If Bowen remains such a potent defensive force than why has Popovich decreased his minutes so significantly? Well, two reasons. The first is that little number I mentioned earlier: 37. Bowen is borderline psychotic about his conditioning but no workout regimen can bring the biological clock to a screeching halt. If Popovich wants Bowen to continue to be as effective as he once was, he realizes Bruce has to be used in an increasingly surgical manner.

The second reason has a lot to do with the Lakers, actually. After a 4-1 thumping in last year’s Western Conference Finals, everyone understood that the Spurs needed some tweaking if they were going to sneak past LA this season. The most decisive “tweak” Popovich made was to use more offensive minded 5-man units a greater percentage of the time. By replacing Finley with Mason, Bowen with Finley, and Oberto with Bonner, Popovich sacrificed defensive ability for offensive output at 3 of the 5 starting positions.

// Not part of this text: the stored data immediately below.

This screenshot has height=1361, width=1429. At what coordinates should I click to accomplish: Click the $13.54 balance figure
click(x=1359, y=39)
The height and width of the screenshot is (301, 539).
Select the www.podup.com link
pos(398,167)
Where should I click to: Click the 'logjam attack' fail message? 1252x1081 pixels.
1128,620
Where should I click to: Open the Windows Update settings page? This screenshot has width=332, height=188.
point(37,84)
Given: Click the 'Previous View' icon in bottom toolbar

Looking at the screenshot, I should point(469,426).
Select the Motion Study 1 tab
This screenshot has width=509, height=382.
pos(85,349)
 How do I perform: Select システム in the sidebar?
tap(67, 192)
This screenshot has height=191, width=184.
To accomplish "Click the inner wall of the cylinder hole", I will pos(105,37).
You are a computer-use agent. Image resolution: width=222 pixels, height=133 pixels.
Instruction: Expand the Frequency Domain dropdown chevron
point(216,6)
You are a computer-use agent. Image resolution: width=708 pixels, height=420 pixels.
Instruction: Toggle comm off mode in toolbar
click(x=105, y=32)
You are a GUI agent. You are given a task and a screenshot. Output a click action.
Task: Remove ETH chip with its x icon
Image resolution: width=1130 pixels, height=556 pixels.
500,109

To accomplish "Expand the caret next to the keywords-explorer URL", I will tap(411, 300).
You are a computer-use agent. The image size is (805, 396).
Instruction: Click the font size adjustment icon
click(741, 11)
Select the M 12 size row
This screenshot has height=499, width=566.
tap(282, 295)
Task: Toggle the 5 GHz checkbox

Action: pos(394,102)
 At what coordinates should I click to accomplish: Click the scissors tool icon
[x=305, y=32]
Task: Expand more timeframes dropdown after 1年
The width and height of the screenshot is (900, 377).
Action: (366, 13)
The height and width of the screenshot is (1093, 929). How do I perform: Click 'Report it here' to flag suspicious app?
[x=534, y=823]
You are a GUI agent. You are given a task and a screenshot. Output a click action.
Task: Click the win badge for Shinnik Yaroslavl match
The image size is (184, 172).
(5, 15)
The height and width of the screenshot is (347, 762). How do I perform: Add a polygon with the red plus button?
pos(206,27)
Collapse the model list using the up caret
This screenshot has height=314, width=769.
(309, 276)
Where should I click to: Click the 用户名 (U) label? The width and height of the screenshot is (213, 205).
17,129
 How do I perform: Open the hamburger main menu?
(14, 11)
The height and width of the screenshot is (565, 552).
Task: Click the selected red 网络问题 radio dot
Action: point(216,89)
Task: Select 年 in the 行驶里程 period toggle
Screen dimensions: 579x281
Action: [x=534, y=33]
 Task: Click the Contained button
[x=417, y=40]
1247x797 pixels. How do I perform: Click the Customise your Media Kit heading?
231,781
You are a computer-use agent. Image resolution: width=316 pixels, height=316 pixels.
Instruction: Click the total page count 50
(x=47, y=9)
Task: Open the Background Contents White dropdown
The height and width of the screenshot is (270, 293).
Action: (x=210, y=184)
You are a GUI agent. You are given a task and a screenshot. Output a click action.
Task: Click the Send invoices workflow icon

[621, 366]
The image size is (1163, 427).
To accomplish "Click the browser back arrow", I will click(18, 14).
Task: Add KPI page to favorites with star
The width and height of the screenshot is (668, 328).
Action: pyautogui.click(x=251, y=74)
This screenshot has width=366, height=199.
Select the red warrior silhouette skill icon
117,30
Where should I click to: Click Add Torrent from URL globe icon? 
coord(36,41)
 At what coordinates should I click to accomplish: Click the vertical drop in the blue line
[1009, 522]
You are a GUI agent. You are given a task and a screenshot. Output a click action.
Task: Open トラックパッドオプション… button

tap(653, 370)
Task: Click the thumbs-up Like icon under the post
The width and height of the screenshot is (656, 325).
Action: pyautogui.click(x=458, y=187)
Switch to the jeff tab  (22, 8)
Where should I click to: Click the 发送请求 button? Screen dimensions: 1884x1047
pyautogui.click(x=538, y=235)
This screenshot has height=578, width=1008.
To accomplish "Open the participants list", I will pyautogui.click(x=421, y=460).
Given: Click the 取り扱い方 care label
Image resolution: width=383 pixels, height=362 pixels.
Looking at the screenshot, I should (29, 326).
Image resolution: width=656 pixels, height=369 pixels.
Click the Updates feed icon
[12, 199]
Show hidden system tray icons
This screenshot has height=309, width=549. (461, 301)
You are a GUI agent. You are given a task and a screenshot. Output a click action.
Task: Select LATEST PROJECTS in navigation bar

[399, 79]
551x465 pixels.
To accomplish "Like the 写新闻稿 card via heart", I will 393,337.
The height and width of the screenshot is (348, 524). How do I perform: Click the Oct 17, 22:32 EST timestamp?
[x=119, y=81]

As I’ve said repeatedly, I think this is the right strategy. No matter what point of decline you think Bowen may be at, it is clear this team is no longer the defensive juggernaut we once were. We may still be one of the top 5 defensive teams in the league but we do not possess the talent to stop the Lakers entirely; our best hope is to slow them down. But in order for the Spurs to win a 7 game series against the Lake Show (or at least stand a better chance than last season), we have to show more offensive consistency than we did in ‘08. I often complain about the awful droughts the Spurs’ offense suffered last season. The Spurs cannot sacrifice an entire quarter of offensive output and expect to outscore LA over the course of 48 minutes. By leaving more shooters and less stoppers on the floor, Pop is giving us a better chance to upset Los Angeles.

Keys To The Game: Okay, we’ve talked about everyone else, but this game really comes down to Tony Parker — if he gets in the lane a lot, the Spurs win, if the Lakers are focused and keep him out, they win. Without Manu, he is the only one who can really create his own offense off the dribble for the Spurs.

Rotations to shooters at the three-point line, the closeouts, have to be quick. The Spurs will make the extra pass to the open man, so you have to get out there.

The Lakers length bothers Tim Duncan, but you can’t just give that man one look all night. Double sometimes (and from different places), man up others, just don’t let him get comfortable. Then go at him on offense with Pau and make him work at both ends.

Try to push the pace and get some transition baskets, but don’t be reckless about it. Push and if it is not there pull back and be patient with the offense. But there are some easy baskets to be had.

Where you can watch: 5 p.m. start on TNT nationally. Also, for a fun live blog, log on to the Wall Street Journal — yes, the WSJ — where Zach of Celtics Hub is doing the live blog. Yes, a Celtics guy, but a very smart hoops guy and fan as well. He will have some good insights.